#### MATERIAL SUPPLIED:
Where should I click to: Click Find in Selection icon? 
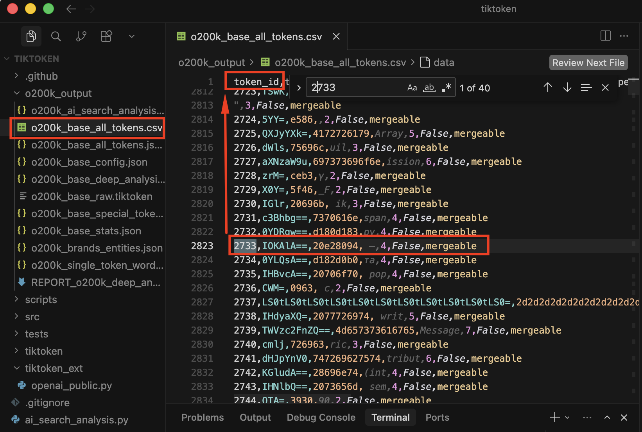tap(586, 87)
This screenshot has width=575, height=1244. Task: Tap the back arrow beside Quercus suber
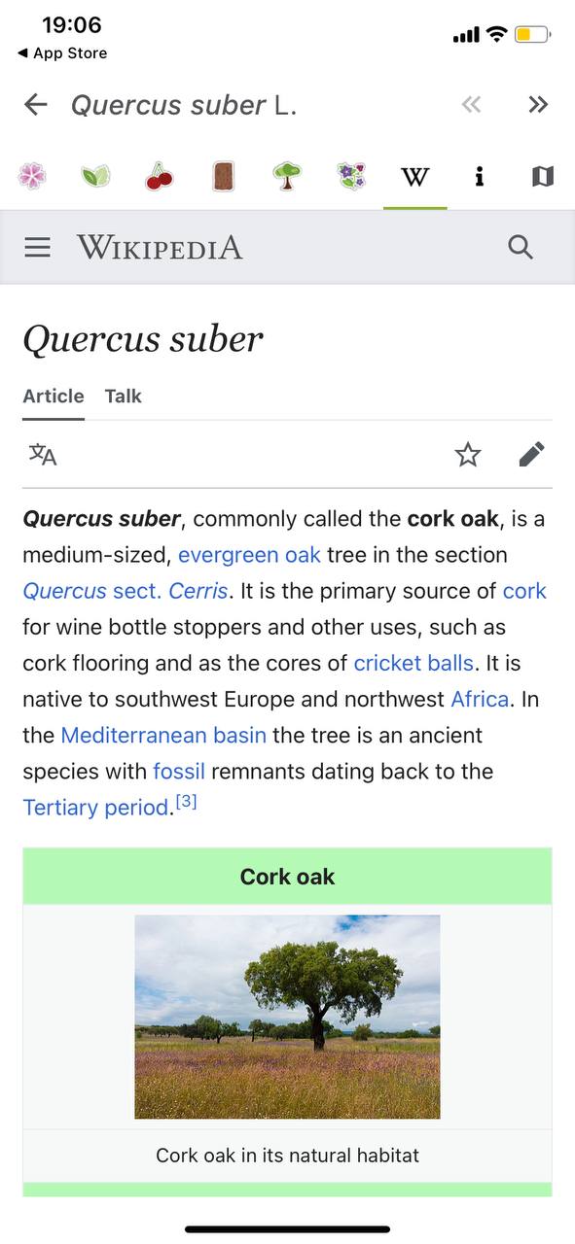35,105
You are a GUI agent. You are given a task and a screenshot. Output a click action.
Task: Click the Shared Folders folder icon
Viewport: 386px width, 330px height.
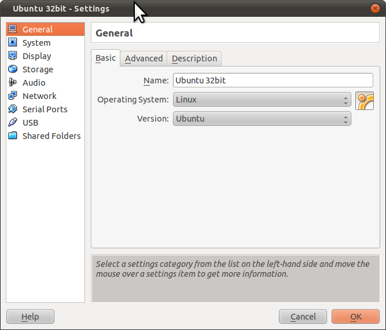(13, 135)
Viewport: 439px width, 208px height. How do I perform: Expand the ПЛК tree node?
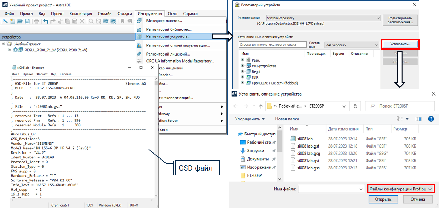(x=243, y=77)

---

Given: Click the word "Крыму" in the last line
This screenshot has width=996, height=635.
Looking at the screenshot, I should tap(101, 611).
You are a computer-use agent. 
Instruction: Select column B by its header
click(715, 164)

* * *

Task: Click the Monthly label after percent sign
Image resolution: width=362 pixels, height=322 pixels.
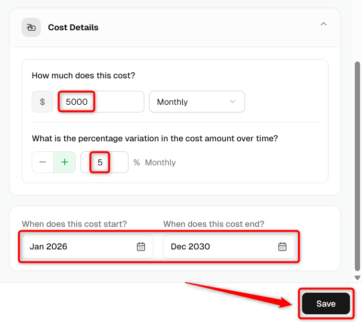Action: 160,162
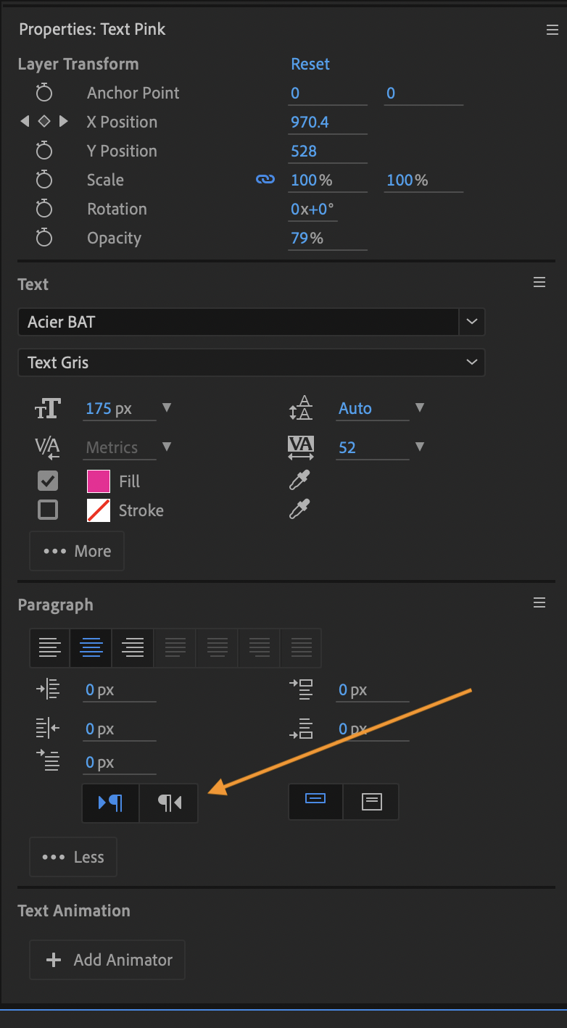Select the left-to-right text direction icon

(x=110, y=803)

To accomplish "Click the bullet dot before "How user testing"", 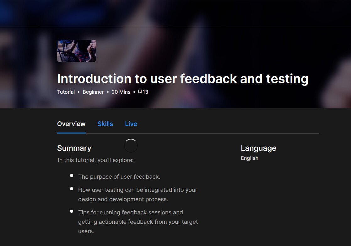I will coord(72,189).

#### EXERCISE DESCRIPTION:
The response must contain every line from the listing above in which the string "agent" appears.

#### TASK RESPONSE:
You are a GUI agent. You are given a task and a screenshot. Output a click action.
You are a computer-use agent. 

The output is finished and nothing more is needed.